Durant l'hiver 1951, l'Université de Manchester reçoit des mains de la société Ferranti une machine qui va changer la donne : le Mark I. Ce calculateur électronique britannique devance de quelques mois l'UNIVAC I américain et s'inscrit dans l'histoire comme le premier ordinateur commercialisé. Cette aventure technique n'aurait jamais vu le jour sans l'intuition de Sir Ben Lockspeiser. Ce haut fonctionnaire du ministère britannique de l'Approvisionnement avait saisi l'importance de relier la recherche universitaire au monde industriel.

En réalité, cette machine prolonge les travaux de F.C. Williams et Tom Kilburn. Ces chercheurs avaient déjà conçu un prototype fonctionnel à l'Université de Manchester. Le gouvernement britannique, désireux de valoriser cette avancée, confie à l'entreprise Ferranti la tâche de transformer l'expérimental en commercial. Si l'architecture générale est fidèle à l'original, les ingénieurs de Ferranti y ajoutent leur touche : un jeu d'instructions revu, des registres d'index supplémentaires (les fameux B-lines) et des fonctions inédites comme un générateur de nombres aléatoires.

La mémoire du Mark I reflète les contraintes technologiques de l'époque. D'un côté, une mémoire électronique construite autour des tubes Williams, rapide mais limitée à 20 480 bits. De l'autre, un tambour magnétique plus lent mais avec 655 360 bits répartis sur 256 pistes de 2 560 bits, double système annonçant l'architecture hiérarchique des mémoires modernes.

Programmer le Mark I relevait presque de l'épreuve initiatique. Alan Turing, figure légendaire du calcul et alors chercheur à Manchester, rédige le premier manuel de cette machine. Son approche consiste en du code machine sans fioritures, sans concessions aux limites cognitives humaines. À Cambridge, pendant ce temps, David Wheeler avait créé pour l'EDSAC un assembleur rudimentaire mais combien plus accessible. Deux visions s'opposaient.

L'interface avec le monde extérieur passait par des bandes perforées à cinq trous.
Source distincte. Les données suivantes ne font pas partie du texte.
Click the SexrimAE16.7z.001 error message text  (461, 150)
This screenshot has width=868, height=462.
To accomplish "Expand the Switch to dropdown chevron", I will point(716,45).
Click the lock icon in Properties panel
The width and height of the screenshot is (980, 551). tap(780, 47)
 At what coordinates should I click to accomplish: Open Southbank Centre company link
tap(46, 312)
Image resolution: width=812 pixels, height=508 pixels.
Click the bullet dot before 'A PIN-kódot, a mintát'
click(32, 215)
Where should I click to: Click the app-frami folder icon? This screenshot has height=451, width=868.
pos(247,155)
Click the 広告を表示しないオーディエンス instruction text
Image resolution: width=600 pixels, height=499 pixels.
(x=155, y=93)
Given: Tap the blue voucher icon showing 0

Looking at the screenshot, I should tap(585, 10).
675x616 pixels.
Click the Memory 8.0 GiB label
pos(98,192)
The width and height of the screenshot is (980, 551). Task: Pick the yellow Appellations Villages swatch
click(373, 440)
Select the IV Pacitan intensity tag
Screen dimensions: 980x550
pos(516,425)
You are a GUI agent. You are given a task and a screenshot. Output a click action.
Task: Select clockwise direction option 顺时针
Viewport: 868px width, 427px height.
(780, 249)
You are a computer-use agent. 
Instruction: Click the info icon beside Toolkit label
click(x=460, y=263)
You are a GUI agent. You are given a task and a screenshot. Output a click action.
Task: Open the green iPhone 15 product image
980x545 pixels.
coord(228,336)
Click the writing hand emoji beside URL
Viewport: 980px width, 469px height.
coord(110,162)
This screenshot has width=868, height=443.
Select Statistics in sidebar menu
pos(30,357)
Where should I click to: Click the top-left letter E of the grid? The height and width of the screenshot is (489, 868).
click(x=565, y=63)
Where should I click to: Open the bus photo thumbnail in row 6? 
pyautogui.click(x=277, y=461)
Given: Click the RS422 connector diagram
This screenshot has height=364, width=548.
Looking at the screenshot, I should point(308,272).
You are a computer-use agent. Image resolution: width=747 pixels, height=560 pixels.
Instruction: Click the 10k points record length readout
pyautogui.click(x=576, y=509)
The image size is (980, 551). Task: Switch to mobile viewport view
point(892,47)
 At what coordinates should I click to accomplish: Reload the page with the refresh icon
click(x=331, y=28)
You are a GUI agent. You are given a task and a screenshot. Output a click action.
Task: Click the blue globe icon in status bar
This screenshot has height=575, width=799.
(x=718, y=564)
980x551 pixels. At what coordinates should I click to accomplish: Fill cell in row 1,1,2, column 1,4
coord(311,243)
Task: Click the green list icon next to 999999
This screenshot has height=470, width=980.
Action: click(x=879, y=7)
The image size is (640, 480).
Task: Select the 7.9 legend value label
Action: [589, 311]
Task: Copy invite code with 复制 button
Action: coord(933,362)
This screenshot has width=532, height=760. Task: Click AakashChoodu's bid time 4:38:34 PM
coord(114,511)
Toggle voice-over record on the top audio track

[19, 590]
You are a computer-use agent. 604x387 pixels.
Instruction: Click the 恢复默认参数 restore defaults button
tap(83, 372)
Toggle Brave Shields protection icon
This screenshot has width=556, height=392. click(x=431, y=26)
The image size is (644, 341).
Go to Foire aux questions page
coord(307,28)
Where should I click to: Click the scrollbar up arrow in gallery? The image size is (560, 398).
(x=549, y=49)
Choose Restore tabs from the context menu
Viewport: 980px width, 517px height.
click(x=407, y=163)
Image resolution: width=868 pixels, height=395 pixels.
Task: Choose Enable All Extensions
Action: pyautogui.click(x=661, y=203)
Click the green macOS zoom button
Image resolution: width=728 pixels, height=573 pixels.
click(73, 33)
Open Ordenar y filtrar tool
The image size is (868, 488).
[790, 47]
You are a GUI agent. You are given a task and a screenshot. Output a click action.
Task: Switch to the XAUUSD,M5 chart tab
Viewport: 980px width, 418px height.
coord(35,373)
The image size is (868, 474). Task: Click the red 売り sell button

Le flux d'entrée atteignait 400 caractères par seconde grâce au lecteur photoélectrique conçu par Ferranti. En sortie, une perforatrice plus modeste (33 caractères par seconde) et une imprimante télétype traduisaient les résultats des calculs. Un haut-parleur complétait le dispositif, alertant l'opérateur par des signaux sonores quand son attention devenait nécessaire.

Les mathématiciens furent parmi les premiers à s'emparer de cette puissance de calcul inédite. Ils l'utilisèrent pour explorer les nombres de Mersenne ou tester des aspects de l'hypothèse de Riemann. Les physiciens s'en servirent pour des calculs de tracé de rayons en optique. La vitesse de traitement des données ouvrait des possibilités nouvelles pour la recherche, malgré une fiabilité qui laissait parfois à désirer.

L'aventure commerciale du Mark I raconte aussi les difficultés de l'industrie informatique britannique. De 1951 à 1957, neuf exemplaires seulement trouvèrent preneurs : sept Mark I Star et deux Mark I. L'étroitesse du marché britannique limitait les perspectives de croissance. Quand IBM débarqua au Royaume-Uni avec son modèle de location, la concurrence devint féroce pour les constructeurs locaux.

L'histoire du Mark I se lit aussi à travers les relations complexes entre Ferranti et les organismes gouvernementaux, notamment la National Research Development Corporation (NRDC). Le financement public a certes rendu possible cette aventure, mais les négociations souvent tendues entre Ferranti et la NRDC ont parfois ralenti le projet. Sir Vincent de Ferranti défendait âprement les intérêts de son entreprise familiale, cherchant à minimiser les risques financiers dans cette aventure incertaine.

Le contraste entre le potentiel technique britannique et sa concrétisation commerciale saute aux yeux dans les statistiques : en 1960, le Royaume-Uni comptait 240 ordinateurs en fonction, contre 5 400 aux États-Unis. Pourtant, le Ferranti Mark I occupe une place à part dans le panthéon informatique. Sa mémoire à plusieurs niveaux, son système d'index et son architecture générale ont façonné la conception des ordinateurs qui ont suivi. Premier calculateur commercial, il matérialise ce moment où la recherche universitaire rencontre la production industrielle.

Cette expérience a aussi réorienté la trajectoire de Ferranti. Face aux réalités économiques, l'entreprise a progressivement abandonné le marché des grands systèmes pour se concentrer sur les applications militaires, les mini-ordinateurs puis les microprocesseurs. En 1963, Ferranti quittait définitivement le secteur des ordinateurs centraux.